While Marshall isn’t as fast as predecessors Ty Lawson or Raymond Felton, his poise and court vision make him effective on the break, and he improved at the rim as teams consistently played off him. With Marshall in the starting lineup, UNC won 17 of their final 20 and captured the ACC regular-season title, eventually bowing out to Kentucky in the Elite 8.
Williams has said he’d like Marshall to improve his shooting touch – though he shot a respectable 37 percent on threes last year – and has said he’ll closely monitor Marshall’s minutes with no real depth at the position. But if Roy’s teams typically go as far as their point guards take them, you have to like their chances with Marshall at the helm.
Franchise Player
UNC would have contended for a championship simply by virtue of retaining walking double-doubles John Henson and Tyler Zeller, but the return of likely top five NBA Draft pick Harrison Barnes took expectations to another level.
After starting slow, Barnes was good enough to score 40 in an ACC Tournament game. But he admits that some key misses in the Kentucky loss haunted him, so he showed up in Chapel Hll this autumn having added an extra 15 pounds of muscle, ready to take his precision inside-outside game to another level.
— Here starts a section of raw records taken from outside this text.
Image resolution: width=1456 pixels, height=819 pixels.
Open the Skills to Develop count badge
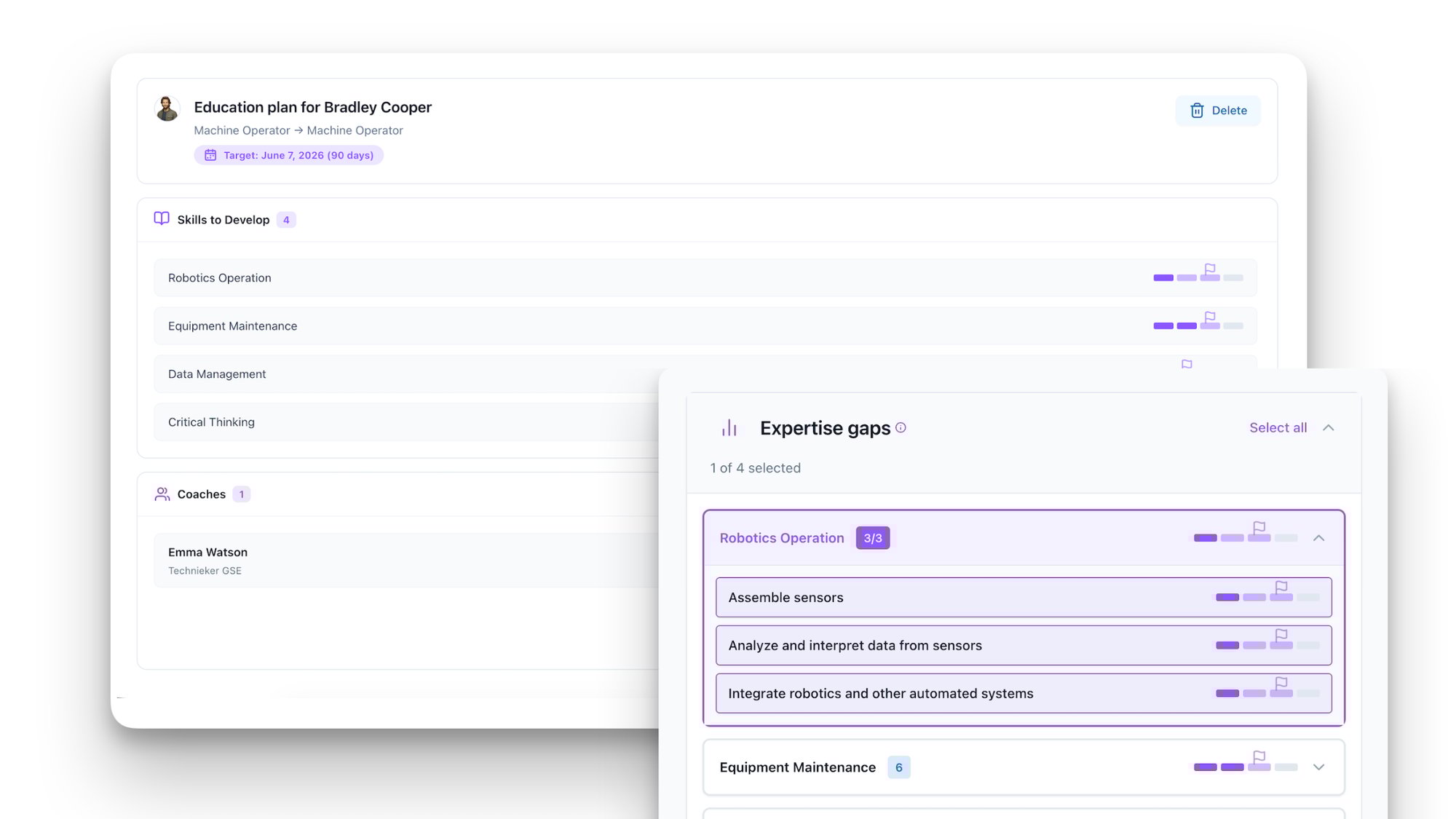pos(286,219)
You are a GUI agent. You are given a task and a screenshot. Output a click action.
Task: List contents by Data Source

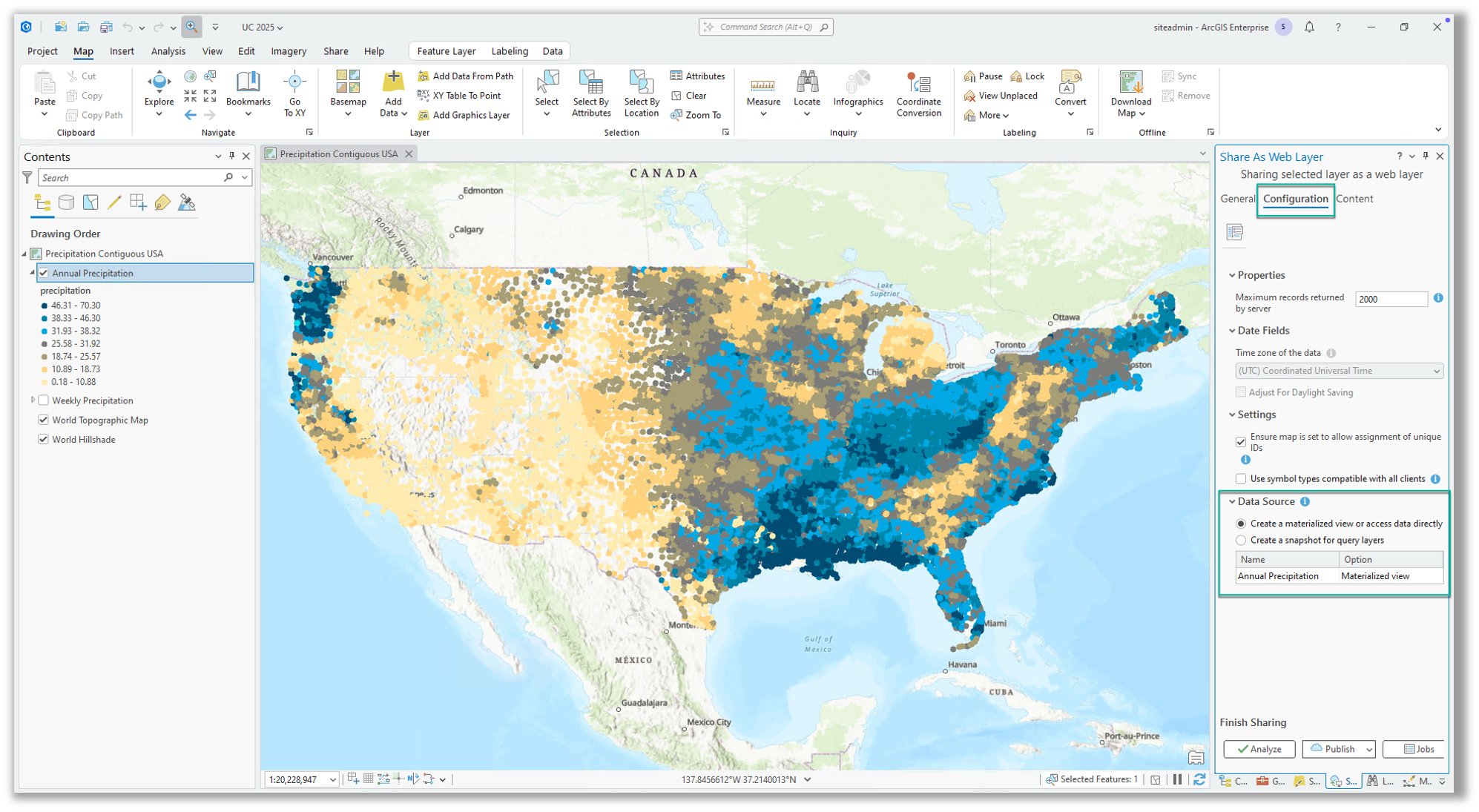tap(66, 202)
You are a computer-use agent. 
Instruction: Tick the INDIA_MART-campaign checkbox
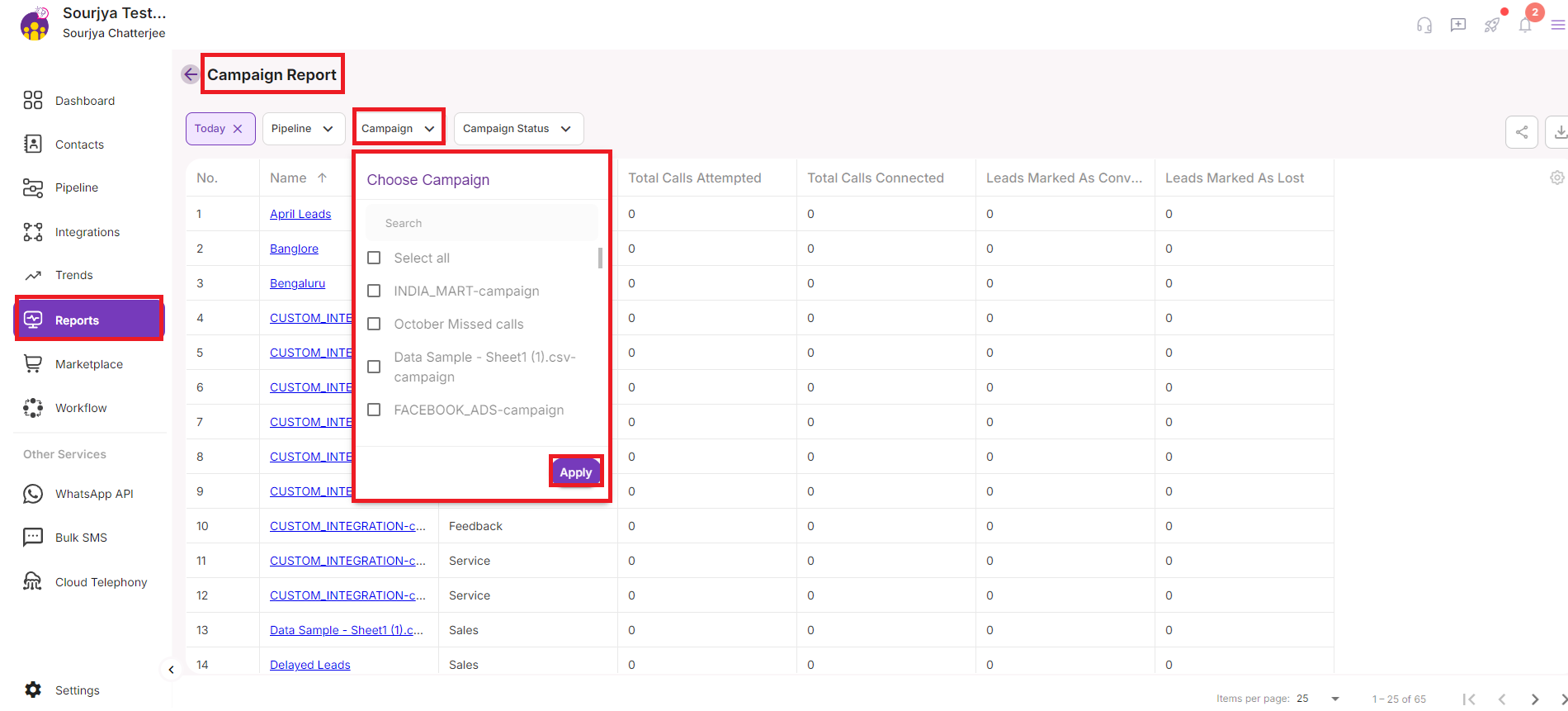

Renowned for his acute focus, Barnes returned to UNC to take aim at an assortment of lofty but surely attainable achievements. Barnes was the unanimous preseason pick for ACC Player of the Year, and a la Tyler Hansbrough, he returned to school with a national title in his sights. Not to mention, Barnes is a perfectionist when it comes to his draft status: “As a competitor, you always want to be No. 1 more than No. 2 or No. 3.”
With the NBA locked-out and Irving gone from Durham, the spotlight and magazine covers belong to Barnes, who has never made a secret of his desire to cultivate his personal brand. Carolina is chock full of talent, but things are lined up for Harrison Barnes to singularly shine – just the way he likes it.
X-Factor
Williams’ national title teams in 2005 and ’09 each had a freshman big man that provided a game-changing element off the bench. Williams has mentioned James McAdoo‘s name in the same breath as Marvin Williams and Ed Davis, but cautions not to heap plaudits on him before he figures out the college game.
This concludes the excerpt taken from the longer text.